Work and life stresses

Hi there

I’m just after some advice please. Over the last few weeks, I’ve really noticed a loss of strength, energy and power when cycling. This is unusual at this time of year when I’m usually starting to feel fitter and stronger.

The main issue here is I think is that work has been very stressful for a 12 month period (I work in local government as part of the pandemic response working sometimes 12-14 hrs a day) and I’m fatigued. Family life has been a challenge as it has been for everyone during the pandemic. I’ve put in weight even though I’m doing the usual things to lose it and mentally I’m very flat. I do love my cycling and was following an advanced sweet spot plan which I’m now reviewing after a recent post on here I shared. My question is do a take a period of rest from cycling while the demands from work are high, or is it possible to keep the cycling going? I.e riding at lower intensity though it’s a hard thing to accept. I want to find the right balance here at this time

Honestly sounds like doing the advance plan is far too much training for you. If you are working 12 - 14 hours a day doing even the basic plan would be a challenge. Most likely over the last several weeks you have not been able to properly recover from the workouts and life stress. That is what you are missing. So over time you have just dug a hole.

Probably the best thing to do at this point is take a step back. Take a week of training and try to recover. Much like our normal offseason training break. Not sure if you took one this year or not. It can be very valuable.

Then I would just recommend you dialing down your overall training time. Do an hour day for your weekday workouts and up to 2 hours on the weekend. You can get a lot accomplished in 6 - 10 hours a week. You can still keep a good level of fitness and strength. Much more than just burying yourself into the ground. If your work life and daily stress decrease you can increase the training load a bit. But even so our intermediate level training is more than enough for 90% of your athletes.

3 Likes

Thanks Jake - sounds right. I’ll take a week off next week. I’ve then got two weeks left of the advanced SS but I’m going to scratch that. I’m thinking that the best thing to do is to purchase the sweet spot plan 3 at intermediate level. How does that sound? The polarised plan was interesting last year and thought that might be good at intermediate level too.

I’m hoping that work levels will begin to decrease so I can do the intermediate plan. If they don’t I’ll use it but in line with what you have said above

I would almost recommend just coming back to the sweet spot 1 or 2 plan. Start light and let your body recover, even after a full week off. You can skip sweet spot 2 and go into sweet spot 3. Then you can do the sweet spot polarized plan. That would be a great change of pace with a bit higher intensity training. But by then you should be ready for it.
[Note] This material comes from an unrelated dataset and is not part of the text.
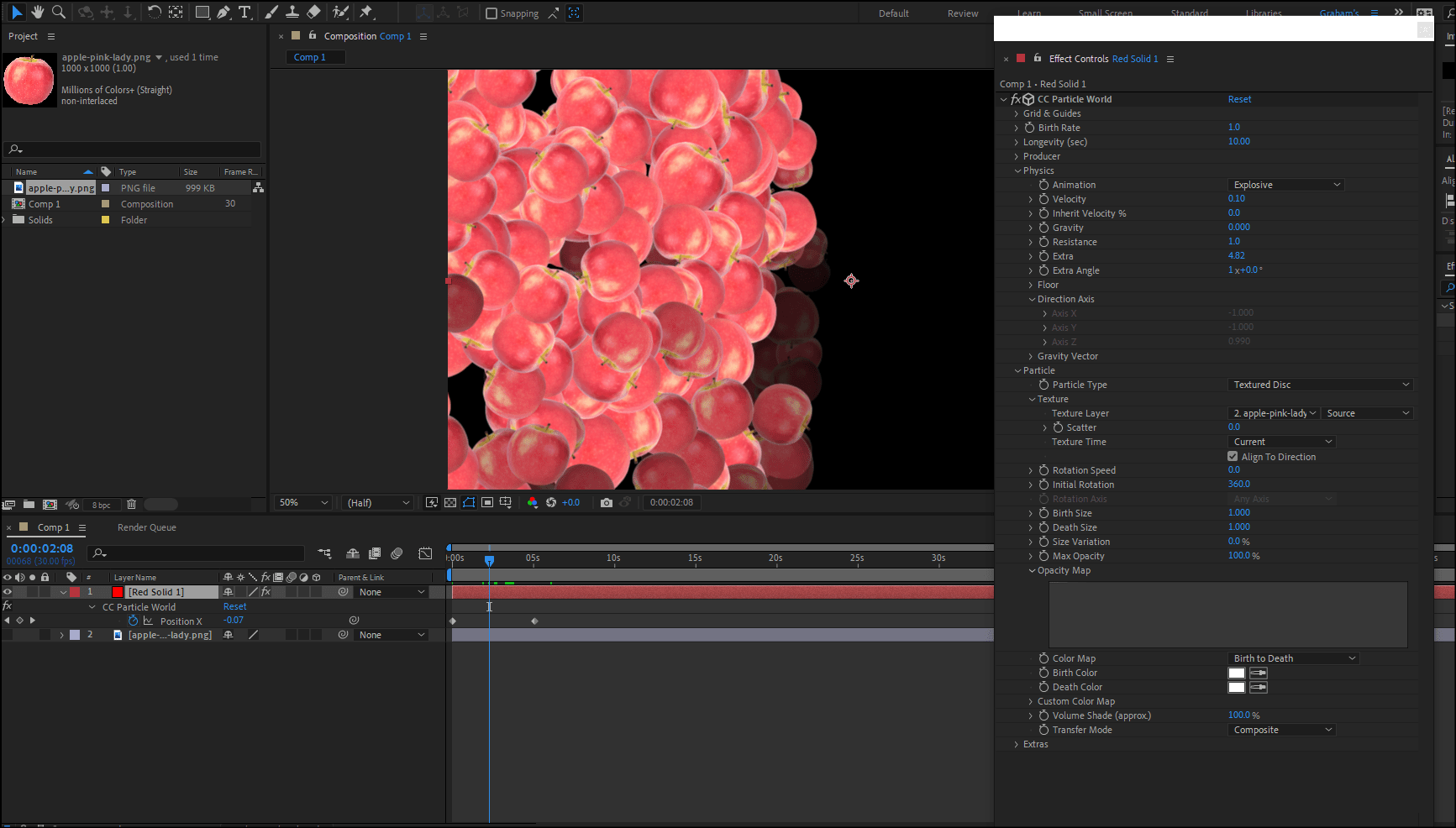Activate the Pen tool
The height and width of the screenshot is (828, 1456).
point(223,12)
With the intermediate plan feel free to cut some of the zone 2 time off. early on. Sticking to 60 - 90 minutes total of riding for weekday workouts, or days are working. Use the extra time to rest and recover. I think you will benefit greatly from doing less.

Personally I use to race as a pro and I am doing a mix of a basic and intermediate plan. I’m use to doing 16 - 20 hours a week but now do 6 - 10 hours. I still ride pretty well, FTP is still good. I noticed last year when I was getting up to a 100 CTL I was far too wiped out to complete workouts, want to ride, and life suffered. But I found carrying a peak workload of 80 - 85 is perfect for my situation right now. Good balance of life, riding strong, solid performances, feeling good through the rest of my life and etc.

2 Likes

I know where you’re coming from as I’m in a similar situation.
One thing that has helps me understand my recovery and stress at work is my whoop band and what stands out is how much work stress can effect your recovery.
Today for instance after a crappy day at work my recovery, hrv, respiratory rate are so bad and I’m going to have a rest day instead of a workout that I will swap for tomorrow.
I’ve had bad results all week from my whoop data and oddly it’s my recovery week which is surprising.

While I’m not in the same occupation, my work hours are very similar. I’m on the intermediate plan and I know I couldn’t do the hours of the advanced plan. The intermediate plan allows me to balance family time (ie. recovery) with work and training. I feel like the hours spent with family pay dividends with my recovery and create an understanding family when it’s time to get on the bike and ride. More balance equals better recovery and motivation to train.

4 Likes

@Jake @stevewegner @marino.griffiths thanks for your replies - it good to get your views. So the plan is to take a week off as suggested by Jake and then start on sweet spot 1 intermediate and see how it goes as I’ve not really seen the usual benefit from my winter training. I think the key thing is the mind set - getting over the frustration and accepting you are where you are . That’s not easy as I’m used to completing training, but hey ho, these are very different times .

During the week off, I’ll probably keep the foundation training going, take walks with the family (the UK is still in lockdown) and do some yoga.

I don’t have a whoop, but I do have an Apple Watch with the Training Today app and this measures resting heart rate to identify where you are with your recovery. Happy to hear other app suggestions.